### [DATASET EXCERPTS]

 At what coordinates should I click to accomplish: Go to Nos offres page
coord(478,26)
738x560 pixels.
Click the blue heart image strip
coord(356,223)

### [PROBLEM DETAILS]
Every line of the listing must be written out again exactly.

### [ANSWER TO THE PROBLEM]
 At what coordinates should I click to accomplish: Go to Nos offres page
coord(478,26)
738x560 pixels.
Click the blue heart image strip
coord(356,223)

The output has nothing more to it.